The social dimensions of resilience and their relationship with social capital have received little attention in climate change research. This article aims to provide an understanding of the structural, cognitive, and human rights-based interconnection of social capital and the social dimension of resilience. This article provides a rapid review of published studies on the social dimensions of resilience in the context of climate change. The search yielded 26 articles, 18 of which were related to the social dimension of resilience and were selected for review. Based on the findings, I elaborate on social capital, social-psychological, and right-based approaches to theorize social capital. The findings indicate a link between social capital and the social dimensions of resilience. The structural foundation for social capital is provided by the interconnection of bonding, bridging, and linking. The social psychological approach is linked to cognitive social capital that contributes to collective psycho-social resilience. The human rights-based approach educates about the social dimension of resilience through the lens of equity and power. To survive and thrive in environmental threats, communal solidarity requires the social interconnectedness formed by all three forms of social capital integrating social system, social values, reciprocal engagement, and inclusive social actions. This article provides theoretical knowledge about three dimensions of social capital, elaborating on the interconnections and need for theoretical triangulation in climate change studies.

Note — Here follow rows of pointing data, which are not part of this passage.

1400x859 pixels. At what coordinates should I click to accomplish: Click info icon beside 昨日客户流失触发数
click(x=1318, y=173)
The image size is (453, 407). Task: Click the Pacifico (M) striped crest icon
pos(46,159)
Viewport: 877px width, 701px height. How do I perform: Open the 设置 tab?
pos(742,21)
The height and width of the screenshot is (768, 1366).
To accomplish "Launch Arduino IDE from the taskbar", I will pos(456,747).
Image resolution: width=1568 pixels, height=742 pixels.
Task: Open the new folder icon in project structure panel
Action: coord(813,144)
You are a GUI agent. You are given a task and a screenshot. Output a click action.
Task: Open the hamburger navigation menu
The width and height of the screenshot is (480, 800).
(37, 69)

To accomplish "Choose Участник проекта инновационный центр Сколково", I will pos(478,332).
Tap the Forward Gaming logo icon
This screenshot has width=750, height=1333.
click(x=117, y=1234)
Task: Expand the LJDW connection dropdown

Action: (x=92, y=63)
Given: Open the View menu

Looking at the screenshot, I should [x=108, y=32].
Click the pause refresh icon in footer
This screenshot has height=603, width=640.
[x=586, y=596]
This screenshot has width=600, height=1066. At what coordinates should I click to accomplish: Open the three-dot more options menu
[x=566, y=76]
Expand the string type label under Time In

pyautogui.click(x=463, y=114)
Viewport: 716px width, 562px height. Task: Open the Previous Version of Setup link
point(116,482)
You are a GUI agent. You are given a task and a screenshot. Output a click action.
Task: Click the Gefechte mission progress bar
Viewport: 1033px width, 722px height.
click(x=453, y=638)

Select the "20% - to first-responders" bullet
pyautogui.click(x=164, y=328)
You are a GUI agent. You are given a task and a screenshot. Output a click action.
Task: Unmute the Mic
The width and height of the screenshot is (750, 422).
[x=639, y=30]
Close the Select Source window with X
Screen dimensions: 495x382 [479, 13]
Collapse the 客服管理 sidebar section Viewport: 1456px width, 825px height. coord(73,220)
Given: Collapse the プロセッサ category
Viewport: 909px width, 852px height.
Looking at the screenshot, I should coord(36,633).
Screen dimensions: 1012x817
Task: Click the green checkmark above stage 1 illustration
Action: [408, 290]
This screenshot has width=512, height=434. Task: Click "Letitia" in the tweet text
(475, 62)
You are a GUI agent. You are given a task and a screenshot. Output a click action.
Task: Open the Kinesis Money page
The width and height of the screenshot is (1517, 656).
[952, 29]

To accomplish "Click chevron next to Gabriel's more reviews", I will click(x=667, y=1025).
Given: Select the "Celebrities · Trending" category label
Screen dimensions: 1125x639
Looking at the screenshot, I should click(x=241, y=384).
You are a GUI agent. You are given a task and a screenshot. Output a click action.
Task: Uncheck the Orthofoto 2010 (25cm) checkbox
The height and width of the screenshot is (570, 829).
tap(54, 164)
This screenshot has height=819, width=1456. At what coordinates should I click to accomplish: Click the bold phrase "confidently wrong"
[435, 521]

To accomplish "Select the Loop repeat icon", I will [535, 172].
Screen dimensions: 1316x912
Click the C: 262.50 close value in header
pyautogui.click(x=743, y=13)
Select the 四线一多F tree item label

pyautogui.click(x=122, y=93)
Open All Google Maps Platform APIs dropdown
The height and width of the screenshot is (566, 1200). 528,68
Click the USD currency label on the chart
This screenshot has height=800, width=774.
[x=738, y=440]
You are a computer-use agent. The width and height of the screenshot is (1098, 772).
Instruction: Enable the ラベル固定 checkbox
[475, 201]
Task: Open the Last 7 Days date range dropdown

The social capital approach provides an explicit resource network that extends from 'in-group' to 'among-groups' and is linked to a larger social network or support organizations and institutions. The social psychological approach interprets and connects the internalized sense of shared risk and responsibility to collective identification and belongingness. This method is useful for understanding the psycho-social process that underpins in-group solidarity and collective resilience. The social capital approach and social-psychological approach facilitate the process of resilience simultaneously by providing psychological and social resources. Hence, the two approaches remain intact and interdependent going through crisis over time. The right-based approach is appealing because it employs two concurrent processes to investigate resilience. First, it reveals the structural formation of inequalities based on socially and culturally situated power status. Second, is the transformation process, which leads to inclusive participation, empowerment, and access to resource access. Though rarely used in studies (as compared to the other two approaches), the right-based approach significantly addresses empowerment with equality to create social connections for shared social interests and communal needs.
The three approaches to frame social capital in the context of climate change are interconnected and built on one another to investigate and comprehend the social dimension of resilience.